MedPAC Suggests Productivity Measures For Doc Pay

Recommendation would alter the way physician payment updates are calculated.

In 2005 Medicare should update physicians' payment based on the annual change in input prices adjusted by a productivity-growth target. That's according to the Medicare Payment Advisory Commission's March report, which finds that Medicare's payments to physicians are currently adequate to ensure beneficiary access.
 
For the past few years, MedPAC has advocated changing the so-called sustainable growth-rate formula Medicare has been using to make physician payments.                  

In an attempt to keep inflating physician costs from spiraling out of bounds, the SGR formula essentially stipulates that the United States can afford to have only a specified proportion of its gross domestic product consist of volume-driven Medicare physician expenditures. When the expenditures for a given year exceed that target portion of GDP, the SGR formula cuts payments for the next year.

Because of the linkage to GDP and some government counting errors, use of the formula would have led to significant payment cuts in the last several years. Congress has stepped in and set payment updates outside of the formula, but lawmakers and MedPAC agree that legislators must soon develop a new pay scheme for doctors that will be less volatile and not require year-to-year congressional intervention.

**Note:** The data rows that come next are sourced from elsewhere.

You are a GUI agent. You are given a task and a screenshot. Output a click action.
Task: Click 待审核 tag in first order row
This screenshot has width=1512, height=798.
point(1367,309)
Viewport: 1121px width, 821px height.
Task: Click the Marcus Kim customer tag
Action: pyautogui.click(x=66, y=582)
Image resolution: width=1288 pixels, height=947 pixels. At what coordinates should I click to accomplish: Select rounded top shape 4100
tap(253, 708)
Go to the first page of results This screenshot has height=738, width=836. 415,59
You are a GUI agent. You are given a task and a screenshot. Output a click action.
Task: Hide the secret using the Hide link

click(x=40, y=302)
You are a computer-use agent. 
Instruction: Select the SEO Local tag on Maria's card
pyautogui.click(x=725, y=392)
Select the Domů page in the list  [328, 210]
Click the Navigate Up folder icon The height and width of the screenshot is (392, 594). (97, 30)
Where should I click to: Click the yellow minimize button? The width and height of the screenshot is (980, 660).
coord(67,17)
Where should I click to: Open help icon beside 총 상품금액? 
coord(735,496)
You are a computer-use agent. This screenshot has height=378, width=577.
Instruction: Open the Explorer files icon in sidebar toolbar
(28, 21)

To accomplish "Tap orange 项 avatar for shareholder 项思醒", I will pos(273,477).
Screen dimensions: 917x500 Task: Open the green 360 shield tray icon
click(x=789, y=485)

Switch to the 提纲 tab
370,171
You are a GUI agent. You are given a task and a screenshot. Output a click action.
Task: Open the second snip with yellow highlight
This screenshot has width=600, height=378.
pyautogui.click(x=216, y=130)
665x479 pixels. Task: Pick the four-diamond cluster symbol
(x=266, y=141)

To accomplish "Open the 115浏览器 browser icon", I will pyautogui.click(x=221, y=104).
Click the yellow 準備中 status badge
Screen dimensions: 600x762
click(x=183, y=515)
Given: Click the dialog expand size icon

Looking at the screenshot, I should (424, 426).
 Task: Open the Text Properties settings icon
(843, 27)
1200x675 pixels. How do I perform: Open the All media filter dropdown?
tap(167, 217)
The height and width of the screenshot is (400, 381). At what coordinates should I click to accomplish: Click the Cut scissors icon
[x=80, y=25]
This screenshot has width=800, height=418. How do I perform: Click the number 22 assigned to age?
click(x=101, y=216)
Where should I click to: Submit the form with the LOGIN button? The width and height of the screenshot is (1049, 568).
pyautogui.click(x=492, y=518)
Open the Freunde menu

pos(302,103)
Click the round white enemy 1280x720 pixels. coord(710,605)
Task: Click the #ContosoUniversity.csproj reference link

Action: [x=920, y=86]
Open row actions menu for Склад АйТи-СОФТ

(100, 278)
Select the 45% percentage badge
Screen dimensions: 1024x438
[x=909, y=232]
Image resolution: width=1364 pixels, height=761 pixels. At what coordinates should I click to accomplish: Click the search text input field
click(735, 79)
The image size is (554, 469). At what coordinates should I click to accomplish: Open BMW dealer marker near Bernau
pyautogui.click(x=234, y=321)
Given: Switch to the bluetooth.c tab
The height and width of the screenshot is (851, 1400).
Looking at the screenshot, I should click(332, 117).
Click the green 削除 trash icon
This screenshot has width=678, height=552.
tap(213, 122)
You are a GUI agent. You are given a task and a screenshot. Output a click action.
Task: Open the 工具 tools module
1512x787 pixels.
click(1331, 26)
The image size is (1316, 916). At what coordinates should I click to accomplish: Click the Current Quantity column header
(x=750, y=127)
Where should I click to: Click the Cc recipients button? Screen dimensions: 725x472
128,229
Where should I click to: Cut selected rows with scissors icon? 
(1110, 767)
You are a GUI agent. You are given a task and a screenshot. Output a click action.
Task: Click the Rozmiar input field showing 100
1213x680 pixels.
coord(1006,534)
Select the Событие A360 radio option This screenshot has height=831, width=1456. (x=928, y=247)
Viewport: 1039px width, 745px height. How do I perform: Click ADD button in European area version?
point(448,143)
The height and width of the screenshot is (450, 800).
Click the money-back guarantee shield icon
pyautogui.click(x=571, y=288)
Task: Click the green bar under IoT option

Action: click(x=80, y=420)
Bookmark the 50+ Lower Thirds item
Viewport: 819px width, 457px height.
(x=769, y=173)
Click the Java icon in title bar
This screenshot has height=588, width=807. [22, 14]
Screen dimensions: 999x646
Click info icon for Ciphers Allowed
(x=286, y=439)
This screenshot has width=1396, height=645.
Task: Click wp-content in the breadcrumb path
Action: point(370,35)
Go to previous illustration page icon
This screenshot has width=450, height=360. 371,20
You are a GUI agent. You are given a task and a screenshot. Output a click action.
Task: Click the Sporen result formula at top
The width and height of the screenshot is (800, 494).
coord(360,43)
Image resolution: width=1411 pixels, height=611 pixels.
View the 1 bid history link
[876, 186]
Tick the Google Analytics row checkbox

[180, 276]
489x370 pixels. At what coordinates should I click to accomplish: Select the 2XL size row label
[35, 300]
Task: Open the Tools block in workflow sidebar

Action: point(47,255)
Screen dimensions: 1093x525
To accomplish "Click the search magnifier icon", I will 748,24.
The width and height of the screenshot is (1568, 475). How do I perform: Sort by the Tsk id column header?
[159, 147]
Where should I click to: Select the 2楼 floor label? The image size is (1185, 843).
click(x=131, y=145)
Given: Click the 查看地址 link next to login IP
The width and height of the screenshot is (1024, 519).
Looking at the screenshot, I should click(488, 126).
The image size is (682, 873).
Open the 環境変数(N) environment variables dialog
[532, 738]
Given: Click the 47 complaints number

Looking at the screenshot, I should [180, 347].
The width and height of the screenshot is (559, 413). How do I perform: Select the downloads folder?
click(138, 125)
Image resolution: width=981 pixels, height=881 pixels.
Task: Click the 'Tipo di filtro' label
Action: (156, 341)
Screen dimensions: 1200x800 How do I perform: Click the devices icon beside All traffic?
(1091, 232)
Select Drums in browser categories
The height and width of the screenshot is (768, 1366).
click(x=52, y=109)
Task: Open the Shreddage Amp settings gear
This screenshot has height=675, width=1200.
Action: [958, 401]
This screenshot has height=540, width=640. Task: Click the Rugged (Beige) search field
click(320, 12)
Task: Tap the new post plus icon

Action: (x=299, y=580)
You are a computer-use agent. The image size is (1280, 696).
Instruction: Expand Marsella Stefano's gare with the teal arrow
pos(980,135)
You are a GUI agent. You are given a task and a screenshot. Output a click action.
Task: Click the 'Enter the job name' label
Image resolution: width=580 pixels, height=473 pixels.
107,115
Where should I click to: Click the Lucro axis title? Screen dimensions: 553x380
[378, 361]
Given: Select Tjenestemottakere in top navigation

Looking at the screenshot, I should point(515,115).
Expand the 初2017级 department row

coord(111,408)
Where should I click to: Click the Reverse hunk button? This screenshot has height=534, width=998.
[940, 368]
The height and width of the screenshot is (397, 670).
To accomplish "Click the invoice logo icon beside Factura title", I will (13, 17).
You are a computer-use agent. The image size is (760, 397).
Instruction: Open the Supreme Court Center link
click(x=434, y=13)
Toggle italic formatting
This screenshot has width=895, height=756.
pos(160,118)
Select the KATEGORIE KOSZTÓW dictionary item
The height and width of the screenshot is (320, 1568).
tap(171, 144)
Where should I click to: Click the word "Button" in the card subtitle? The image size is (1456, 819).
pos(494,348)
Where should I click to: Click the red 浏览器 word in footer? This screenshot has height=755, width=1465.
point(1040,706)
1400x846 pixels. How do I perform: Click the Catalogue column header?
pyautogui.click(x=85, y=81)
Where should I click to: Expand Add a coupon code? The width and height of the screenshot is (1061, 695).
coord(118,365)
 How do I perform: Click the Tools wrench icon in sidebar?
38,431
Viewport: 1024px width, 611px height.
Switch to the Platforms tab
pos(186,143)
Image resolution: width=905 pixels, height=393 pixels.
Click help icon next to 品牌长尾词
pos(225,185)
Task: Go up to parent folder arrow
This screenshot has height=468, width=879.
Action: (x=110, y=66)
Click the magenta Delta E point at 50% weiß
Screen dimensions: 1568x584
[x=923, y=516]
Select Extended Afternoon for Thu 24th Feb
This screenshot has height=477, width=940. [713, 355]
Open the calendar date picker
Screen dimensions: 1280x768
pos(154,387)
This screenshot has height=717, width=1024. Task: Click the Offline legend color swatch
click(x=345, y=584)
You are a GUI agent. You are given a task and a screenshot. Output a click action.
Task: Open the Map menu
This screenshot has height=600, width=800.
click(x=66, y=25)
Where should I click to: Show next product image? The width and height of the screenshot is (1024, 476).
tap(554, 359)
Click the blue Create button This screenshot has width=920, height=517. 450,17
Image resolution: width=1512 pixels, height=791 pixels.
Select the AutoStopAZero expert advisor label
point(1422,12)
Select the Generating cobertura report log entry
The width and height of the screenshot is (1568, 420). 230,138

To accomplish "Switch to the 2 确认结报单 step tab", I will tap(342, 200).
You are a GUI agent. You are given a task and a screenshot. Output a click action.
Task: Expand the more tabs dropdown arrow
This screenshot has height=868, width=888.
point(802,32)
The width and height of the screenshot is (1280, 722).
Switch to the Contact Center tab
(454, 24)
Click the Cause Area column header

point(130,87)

At least temporarily, MedPAC proposes this formula for 2005: Update physician payments by the Medicare Economic Index -- a weighted average of price changes for the inputs that are used to furnish physician services -- minus an adjustment for target productivity growth. Currently, the projected MEI for 2005 is 3.5 percent and MedPAC's standard for the productivity growth achievable next year is 0.9 percent, based on a 10-year average of the federal Bureau of Labor Statistics' estimate of economy-wide multifactor productivity growth. The formula would yield a 2.6 percent reimbursement boost for 2005.

Efficient providers should be able to decrease the inputs required to produce a unit of service by "at least a modest amount each year while maintaining service quality," according to the March report.